Real-Time Genomic Characterization of Metastatic Pancreatic Neuroendocrine Tumors Has Prognostic Implications and Identifies Potential Germline Actionability

Nitya Raj  1 Ronak Shah  1 Zsofia Stadler  1 Semanti Mukherjee  1 Joanne Chou  1 Brian Untch  1 Janet Li  1 Virginia Kelly  1 Leonard B Saltz  1 Diana Mandelker  1 Marc Ladanyi  1 Michael F Berger  1 David S Klimstra  1 Diane Reidy-Lagunes  1 Muyinat Osoba  2
Affiliations

Real-Time Genomic Characterization of Metastatic Pancreatic Neuroendocrine Tumors Has Prognostic Implications and Identifies Potential Germline Actionability

Nitya Raj et al. JCO Precis Oncol. 2018.

Abstract

Purpose: We assessed the usefulness of real-time molecular profiling through next-generation sequencing (NGS) in predicting the tumor biology of advanced pancreatic neuroendocrine tumors (panNETs) and in characterizing genomic evolution.

Methods: Patients with metastatic panNETs were recruited in the routine clinical practice setting (between May 2014 and March 2017) for prospective NGS of their tumors as well as for germline analysis using the Memorial Sloan Kettering-Integrated Mutation Profiling of Actionable Cancer Targets (MSK-IMPACT) sequencing platform. When possible, NGS was performed at multiple time points.

Results: NGS was performed in 96 tumor samples from 80 patients. Somatic alterations were identified in 76 of 80 patients (95%). The most commonly altered genes were MEN1 (56%), DAXX (40%), ATRX (25%), and TSC2 (25%). Alterations could be defined in pathways that included chromatin remodeling factors, histone methyltransferases, and mammalian target of rapamycin pathway genes. Somatic loss of heterozygosity was particularly prevalent (50 of 96 samples [52%]), and the presence of loss of heterozygosity resulted in inferior overall survival (P < .01). Sequencing of pre- and post-treatment samples revealed tumor-grade progression; clonal evolution patterns were also seen (molecular resistance mechanisms and chemotherapy-associated mutagenesis). Germline genetic analysis identified clinically actionable pathogenic or likely pathogenic variants in 14 of 88 patients (16%), including mutations in high-penetrance cancer susceptibility genes (MEN1, TSC2, and VHL).
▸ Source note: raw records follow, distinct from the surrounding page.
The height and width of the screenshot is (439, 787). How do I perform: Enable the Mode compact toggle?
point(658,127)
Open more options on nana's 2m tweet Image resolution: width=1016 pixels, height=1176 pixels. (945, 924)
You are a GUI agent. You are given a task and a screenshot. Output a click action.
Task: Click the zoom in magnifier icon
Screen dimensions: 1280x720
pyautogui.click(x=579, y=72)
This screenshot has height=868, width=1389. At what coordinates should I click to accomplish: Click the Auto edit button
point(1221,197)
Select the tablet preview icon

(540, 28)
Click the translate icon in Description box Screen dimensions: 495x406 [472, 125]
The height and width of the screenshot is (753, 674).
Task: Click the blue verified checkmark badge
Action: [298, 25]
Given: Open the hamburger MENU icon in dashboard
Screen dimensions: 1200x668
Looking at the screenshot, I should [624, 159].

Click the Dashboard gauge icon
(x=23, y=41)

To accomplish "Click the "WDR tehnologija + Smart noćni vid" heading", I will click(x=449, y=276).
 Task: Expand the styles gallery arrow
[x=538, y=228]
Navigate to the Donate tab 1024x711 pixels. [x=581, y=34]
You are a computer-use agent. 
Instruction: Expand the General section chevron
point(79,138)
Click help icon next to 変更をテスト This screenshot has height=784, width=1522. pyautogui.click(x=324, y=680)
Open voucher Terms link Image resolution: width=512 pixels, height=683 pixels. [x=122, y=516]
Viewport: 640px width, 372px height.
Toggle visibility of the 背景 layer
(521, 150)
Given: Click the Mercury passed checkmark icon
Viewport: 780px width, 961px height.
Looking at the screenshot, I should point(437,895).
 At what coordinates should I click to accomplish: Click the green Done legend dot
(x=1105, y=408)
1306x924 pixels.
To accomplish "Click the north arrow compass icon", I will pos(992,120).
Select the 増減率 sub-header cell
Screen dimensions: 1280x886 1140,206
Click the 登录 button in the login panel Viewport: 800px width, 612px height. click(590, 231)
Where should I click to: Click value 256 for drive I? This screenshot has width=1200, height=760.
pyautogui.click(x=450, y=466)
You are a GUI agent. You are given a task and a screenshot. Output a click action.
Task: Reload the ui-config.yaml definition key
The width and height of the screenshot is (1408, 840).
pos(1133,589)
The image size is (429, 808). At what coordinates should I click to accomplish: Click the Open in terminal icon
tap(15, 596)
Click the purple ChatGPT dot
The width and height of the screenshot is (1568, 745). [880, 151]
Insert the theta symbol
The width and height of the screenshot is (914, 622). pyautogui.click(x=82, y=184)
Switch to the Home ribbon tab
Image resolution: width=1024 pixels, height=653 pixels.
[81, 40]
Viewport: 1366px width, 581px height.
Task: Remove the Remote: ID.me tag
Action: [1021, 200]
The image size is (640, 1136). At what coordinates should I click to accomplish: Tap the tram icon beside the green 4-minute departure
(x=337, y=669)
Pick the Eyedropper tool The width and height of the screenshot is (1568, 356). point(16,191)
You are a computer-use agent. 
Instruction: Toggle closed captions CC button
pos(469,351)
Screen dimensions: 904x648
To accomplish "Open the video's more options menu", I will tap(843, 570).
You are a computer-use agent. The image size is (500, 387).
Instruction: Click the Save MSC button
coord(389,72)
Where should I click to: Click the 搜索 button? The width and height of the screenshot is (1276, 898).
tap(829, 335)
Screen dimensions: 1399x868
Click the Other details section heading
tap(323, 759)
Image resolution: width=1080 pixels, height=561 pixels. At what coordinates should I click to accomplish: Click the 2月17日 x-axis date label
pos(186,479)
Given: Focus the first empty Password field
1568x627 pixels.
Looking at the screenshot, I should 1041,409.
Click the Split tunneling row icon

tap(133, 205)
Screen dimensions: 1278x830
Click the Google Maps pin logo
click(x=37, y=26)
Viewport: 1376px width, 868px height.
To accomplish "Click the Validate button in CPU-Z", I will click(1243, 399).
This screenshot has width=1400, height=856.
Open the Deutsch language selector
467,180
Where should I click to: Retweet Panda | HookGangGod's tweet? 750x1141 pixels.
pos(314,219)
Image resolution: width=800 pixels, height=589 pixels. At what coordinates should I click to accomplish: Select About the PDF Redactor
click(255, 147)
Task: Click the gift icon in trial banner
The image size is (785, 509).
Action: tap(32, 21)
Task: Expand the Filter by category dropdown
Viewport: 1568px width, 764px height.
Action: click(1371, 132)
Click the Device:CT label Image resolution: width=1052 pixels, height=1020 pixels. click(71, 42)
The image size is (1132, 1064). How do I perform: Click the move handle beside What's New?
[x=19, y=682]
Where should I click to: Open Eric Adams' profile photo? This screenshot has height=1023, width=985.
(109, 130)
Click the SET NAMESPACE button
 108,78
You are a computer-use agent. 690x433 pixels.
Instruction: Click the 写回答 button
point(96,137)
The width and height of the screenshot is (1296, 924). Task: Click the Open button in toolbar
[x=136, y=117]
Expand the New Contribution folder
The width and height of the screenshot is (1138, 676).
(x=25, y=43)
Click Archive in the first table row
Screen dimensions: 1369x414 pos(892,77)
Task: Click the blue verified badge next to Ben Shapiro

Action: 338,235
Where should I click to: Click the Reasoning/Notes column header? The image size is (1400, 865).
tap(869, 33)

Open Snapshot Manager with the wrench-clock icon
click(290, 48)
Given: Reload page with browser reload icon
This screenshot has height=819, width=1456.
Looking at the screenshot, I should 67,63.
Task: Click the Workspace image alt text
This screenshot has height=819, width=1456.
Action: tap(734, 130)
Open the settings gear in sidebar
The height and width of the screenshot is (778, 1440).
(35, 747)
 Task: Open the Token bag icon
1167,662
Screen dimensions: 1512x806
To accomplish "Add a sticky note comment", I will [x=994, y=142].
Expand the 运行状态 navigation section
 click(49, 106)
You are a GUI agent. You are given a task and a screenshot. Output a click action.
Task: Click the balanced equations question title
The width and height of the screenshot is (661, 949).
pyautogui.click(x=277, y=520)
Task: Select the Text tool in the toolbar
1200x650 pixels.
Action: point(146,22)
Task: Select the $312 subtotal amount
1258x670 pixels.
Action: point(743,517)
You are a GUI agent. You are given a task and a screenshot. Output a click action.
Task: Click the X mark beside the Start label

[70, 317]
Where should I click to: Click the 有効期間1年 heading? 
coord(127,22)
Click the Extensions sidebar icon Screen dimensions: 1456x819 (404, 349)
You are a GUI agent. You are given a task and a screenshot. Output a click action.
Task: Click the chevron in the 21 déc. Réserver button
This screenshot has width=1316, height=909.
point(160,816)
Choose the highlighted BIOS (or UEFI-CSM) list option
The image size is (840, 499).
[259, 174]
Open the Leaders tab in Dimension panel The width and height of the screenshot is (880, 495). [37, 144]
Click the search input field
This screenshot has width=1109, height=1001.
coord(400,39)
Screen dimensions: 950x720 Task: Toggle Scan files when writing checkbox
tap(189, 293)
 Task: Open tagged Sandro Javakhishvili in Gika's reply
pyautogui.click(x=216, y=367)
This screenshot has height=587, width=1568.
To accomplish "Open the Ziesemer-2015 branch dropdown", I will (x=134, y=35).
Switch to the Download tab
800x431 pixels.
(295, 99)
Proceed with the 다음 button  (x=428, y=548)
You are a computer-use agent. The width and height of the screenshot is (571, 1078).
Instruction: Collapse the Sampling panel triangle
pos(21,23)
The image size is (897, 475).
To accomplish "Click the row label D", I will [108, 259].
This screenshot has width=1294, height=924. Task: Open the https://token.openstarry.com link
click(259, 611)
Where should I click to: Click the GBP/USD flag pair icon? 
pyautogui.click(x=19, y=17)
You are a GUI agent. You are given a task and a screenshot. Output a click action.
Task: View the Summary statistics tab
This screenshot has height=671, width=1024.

Conclusion: A clinical NGS platform reveals pertubations of biologic pathways in metastatic panNETs that may inform prognosis and direct therapies. Repeat sequencing at disease progression reveals increasing tumor grade and genetic evolution, demonstrating that panNETs adopt a more aggressive behavior through time and therapies. In addition to frequent somatic mutations in MEN1 and TSC2, germline mutations in these same genes underlie susceptibility to panNETs and highlight the need to re-evaluate whether germline genetic analysis should be performed for all patients with panNETs.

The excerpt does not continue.